In addition to the organizational cost of technology resistance, there is an opportunity lost dimension. Decision makers often resist implementing new technology because they anticipate end user resistance (Luor & Lu, 2012; McDaniel, 2011; Razi & Karim, 2011). The result is a decreasing performance domino effect where managers tend to avoid innovations that would increase revenue or decrease expenses due to anticipated technology resistance accompanied by decreased productivity. New mandatory technology avoidance and software under-utilization have been cited as key reasons for the productivity paradox, which is a contradictory relationship between a high investment in information technology and low organizational performance (Jong-Sung, Sung Hyun & Ho, 2015).
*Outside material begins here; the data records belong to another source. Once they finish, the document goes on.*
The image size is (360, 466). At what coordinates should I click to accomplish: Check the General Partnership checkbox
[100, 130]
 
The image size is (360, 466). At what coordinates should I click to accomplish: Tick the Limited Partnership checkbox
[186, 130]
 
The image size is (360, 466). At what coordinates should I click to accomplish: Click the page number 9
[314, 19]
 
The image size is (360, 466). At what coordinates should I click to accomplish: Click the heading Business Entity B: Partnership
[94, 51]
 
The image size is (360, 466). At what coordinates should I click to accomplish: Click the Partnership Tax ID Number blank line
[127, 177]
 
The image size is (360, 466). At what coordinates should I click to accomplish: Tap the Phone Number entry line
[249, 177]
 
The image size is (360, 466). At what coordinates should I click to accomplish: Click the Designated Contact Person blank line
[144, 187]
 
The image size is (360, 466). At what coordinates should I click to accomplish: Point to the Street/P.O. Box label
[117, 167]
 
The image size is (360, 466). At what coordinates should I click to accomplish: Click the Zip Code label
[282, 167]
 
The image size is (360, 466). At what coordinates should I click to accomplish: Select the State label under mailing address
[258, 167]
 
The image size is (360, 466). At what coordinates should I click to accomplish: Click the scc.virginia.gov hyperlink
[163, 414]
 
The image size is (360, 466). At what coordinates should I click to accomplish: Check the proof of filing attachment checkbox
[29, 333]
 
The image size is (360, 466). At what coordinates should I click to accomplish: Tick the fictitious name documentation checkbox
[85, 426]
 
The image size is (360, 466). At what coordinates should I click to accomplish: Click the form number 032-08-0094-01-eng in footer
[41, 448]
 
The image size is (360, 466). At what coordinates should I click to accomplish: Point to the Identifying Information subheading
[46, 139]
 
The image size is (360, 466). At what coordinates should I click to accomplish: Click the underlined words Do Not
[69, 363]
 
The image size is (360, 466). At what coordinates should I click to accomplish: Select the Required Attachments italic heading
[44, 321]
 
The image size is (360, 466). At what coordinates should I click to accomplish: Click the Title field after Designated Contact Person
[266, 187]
Being forced to utilize technology results in more resistance than voluntary use. Technology resistance is composed of complex motivational and self-efficacy factors that are grounded in psychology and sociology (Abadi, Ranjbarian & Zade, 2012; Zoellner et al., 2012). Several theories have emerged to predict the acceptance of mandatory technology in business. The most popular constructs are the Technology Acceptance Model (Davis, Bagozzi & Warshaw, 1989) and the more recent Unified Theory of Acceptance and Use of Technology Model (Venkatesh & Bala, 2008). The TAM3 has been able to explain 70% of the factor variance in predicting behavioral intention to accept and use technology (Venkatesh & Bala, 2008). Demographic factors such as gender and age have been recognized as additional factors that impact technology acceptance (Oreg & Katz-Gerro, 2006; Stylianou & Jackson, 2007). The key dependent variables in these constructs are behavioral intent and planned behavior which are self-reported perceptions (Matlow, Wray & Richardson, 2012).
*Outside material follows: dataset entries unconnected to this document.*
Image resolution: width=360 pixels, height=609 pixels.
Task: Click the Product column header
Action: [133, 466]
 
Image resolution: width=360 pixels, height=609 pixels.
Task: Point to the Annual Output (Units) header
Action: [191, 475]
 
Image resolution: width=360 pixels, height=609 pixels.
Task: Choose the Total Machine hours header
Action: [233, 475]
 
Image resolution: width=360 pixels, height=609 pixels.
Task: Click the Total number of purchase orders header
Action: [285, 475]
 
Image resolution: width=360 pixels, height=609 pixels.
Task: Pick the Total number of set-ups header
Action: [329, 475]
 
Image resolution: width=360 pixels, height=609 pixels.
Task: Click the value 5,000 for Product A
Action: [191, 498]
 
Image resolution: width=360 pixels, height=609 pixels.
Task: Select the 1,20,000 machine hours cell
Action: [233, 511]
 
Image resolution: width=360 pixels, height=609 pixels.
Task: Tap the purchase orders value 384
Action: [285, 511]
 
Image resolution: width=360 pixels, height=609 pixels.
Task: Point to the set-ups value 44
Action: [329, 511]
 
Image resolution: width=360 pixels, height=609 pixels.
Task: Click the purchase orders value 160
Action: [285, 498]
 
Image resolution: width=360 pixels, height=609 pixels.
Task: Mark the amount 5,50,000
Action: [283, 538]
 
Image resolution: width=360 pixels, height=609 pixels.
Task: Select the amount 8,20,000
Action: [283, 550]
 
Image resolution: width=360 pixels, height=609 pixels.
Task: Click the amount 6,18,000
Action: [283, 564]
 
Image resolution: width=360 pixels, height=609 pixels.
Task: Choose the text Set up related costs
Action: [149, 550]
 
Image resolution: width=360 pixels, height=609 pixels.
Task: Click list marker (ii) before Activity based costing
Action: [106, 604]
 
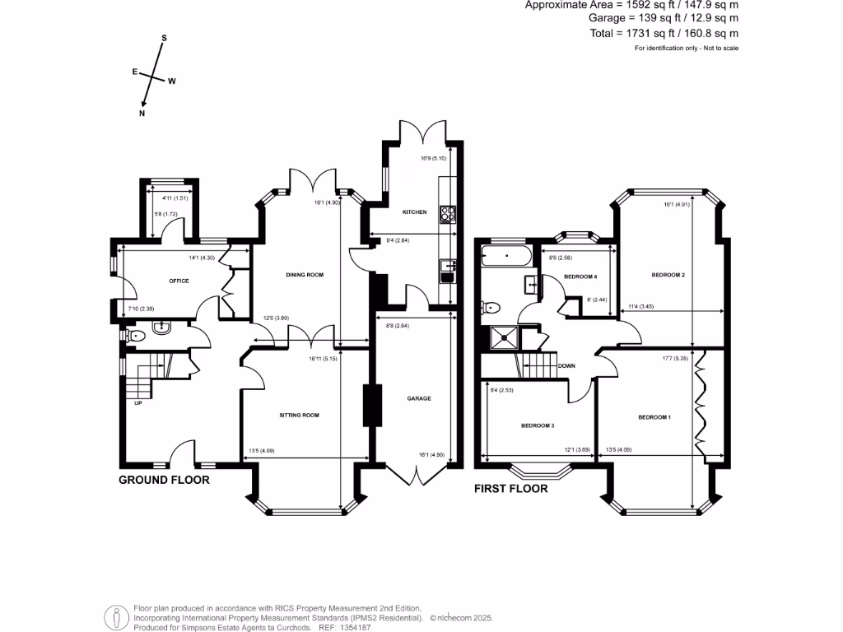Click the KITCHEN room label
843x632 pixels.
pos(414,212)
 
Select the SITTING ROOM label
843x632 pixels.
pos(299,416)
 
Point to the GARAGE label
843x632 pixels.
pos(418,398)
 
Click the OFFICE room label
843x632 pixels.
pos(179,281)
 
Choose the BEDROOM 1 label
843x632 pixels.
pos(654,418)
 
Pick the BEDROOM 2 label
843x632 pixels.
pos(668,275)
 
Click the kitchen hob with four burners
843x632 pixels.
pos(448,214)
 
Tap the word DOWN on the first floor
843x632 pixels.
pos(566,366)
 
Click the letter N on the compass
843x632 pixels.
pos(142,114)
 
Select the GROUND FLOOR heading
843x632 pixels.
pos(164,480)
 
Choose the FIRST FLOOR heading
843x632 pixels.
pos(510,489)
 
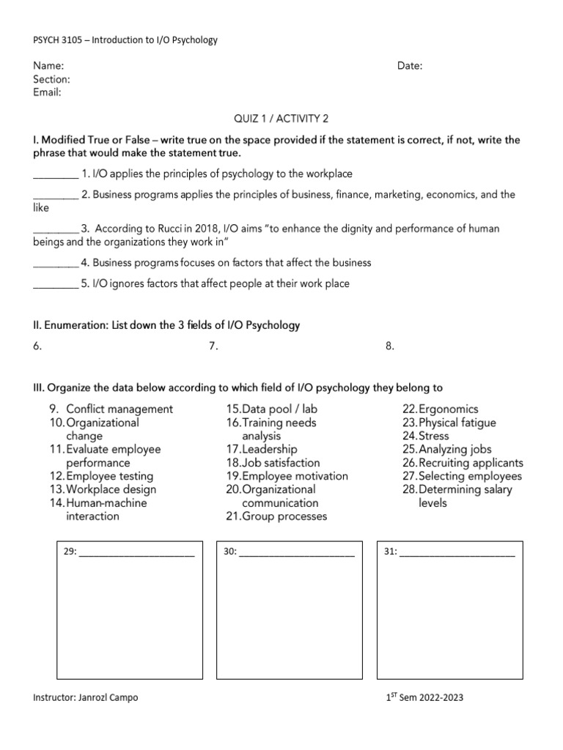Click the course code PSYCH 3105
point(61,40)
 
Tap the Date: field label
point(410,66)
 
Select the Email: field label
point(48,92)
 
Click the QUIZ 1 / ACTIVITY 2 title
point(281,119)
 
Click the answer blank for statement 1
point(56,175)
However, we found two significant gaps in the current TAM and TAM3 literature. First, although the ability to predict perceived behavioral intention is clear, more research is needed to follow through on examining actual individual behavior in business contexts. Many studies on performance have been at the organizational level of analysis (Gangwar, Date & Ramaswamy, 2015) or on individual performance in the educational psychology discipline (Arpaci, Kilicer & Bardakci, 2015; Kanthawongs, 2011; Van der Schyff & Krauss, 2014). Second, since most studies have identified age as well as gender as significant factors that predict technology resistance, young business entrepreneurs have not been sampled (Jong-Sung et al., 2015; Oliveira, Thomas & Espadanal, 2014).